EXCERPT
I really wish I could share a recipe from this cookbook. After all, Mr. Weman claims to produce "noteworthy features entirely distinct from any heretofore published." Tantalizing!

Unfortunately, what I have in my hands here is not a cookbook. Rather, it's a crumbling ad scanned from the back of a decaying book of Irish song lyrics found in my grandmother's estate (seems as though they weren't big on acid-free pages back in the day...). A Google search turns up nothing on the book or on Mr. Weman himself.

I find I'm fascinated by antique advertisements (and recipes) because they hold so much information about the psychology of the era to which they belonged. I feel as though I'm able to capture through them some inkling of the desires and values of certain groups... in this case, early American homemakers.

I love the way the woman in the image hangs in the background, watching the man. Meanwhile, he seems to have a confident mastery of his tasks. Though she was probably trained through a lifetime of household toil, she's merely an apprentice to the genius of this clever gentleman (whom my mind imagines as the talented Mr. Weman).

RAW DATA

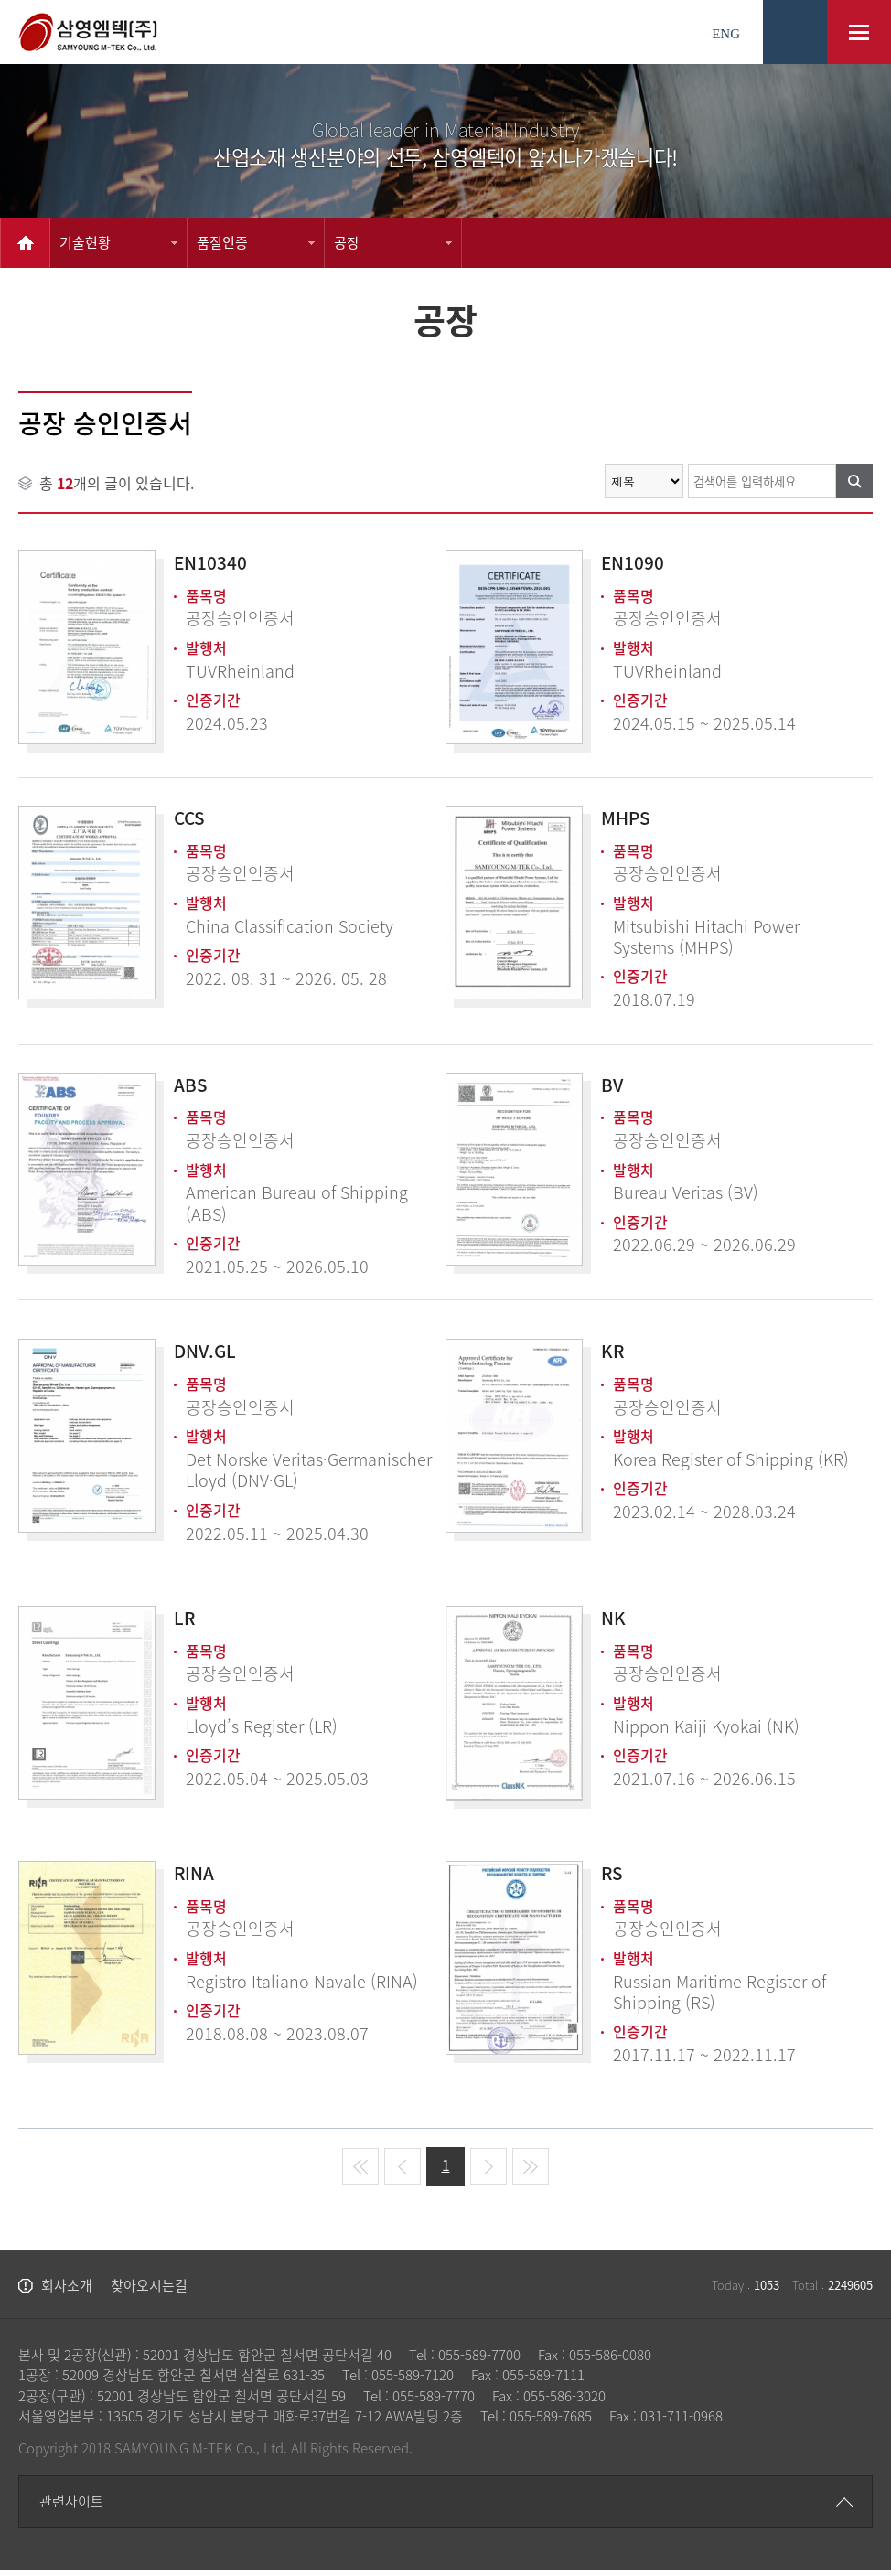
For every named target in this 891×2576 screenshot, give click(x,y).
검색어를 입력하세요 (18, 463)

REQUIRED WORK
a - Reproduce, word for word, the part of the excerpt about the old cookbook ad that starts with the words containing "I find I'm fascinated" and ends with "talented Mr. Weman).".
b - Put this sentence from the excerpt about the old cookbook ad into Spanish: "I love the way the woman in the image hangs in the background, watching the man."

SET OF ANSWERS
a -
I find I'm fascinated by antique advertisements (and recipes) because they hold so much information about the psychology of the era to which they belonged. I feel as though I'm able to capture through them some inkling of the desires and values of certain groups... in this case, early American homemakers.

I love the way the woman in the image hangs in the background, watching the man. Meanwhile, he seems to have a confident mastery of his tasks. Though she was probably trained through a lifetime of household toil, she's merely an apprentice to the genius of this clever gentleman (whom my mind imagines as the talented Mr. Weman).

b - Me encanta la forma en que la mujer de la imagen se queda en segundo plano, observando al hombre.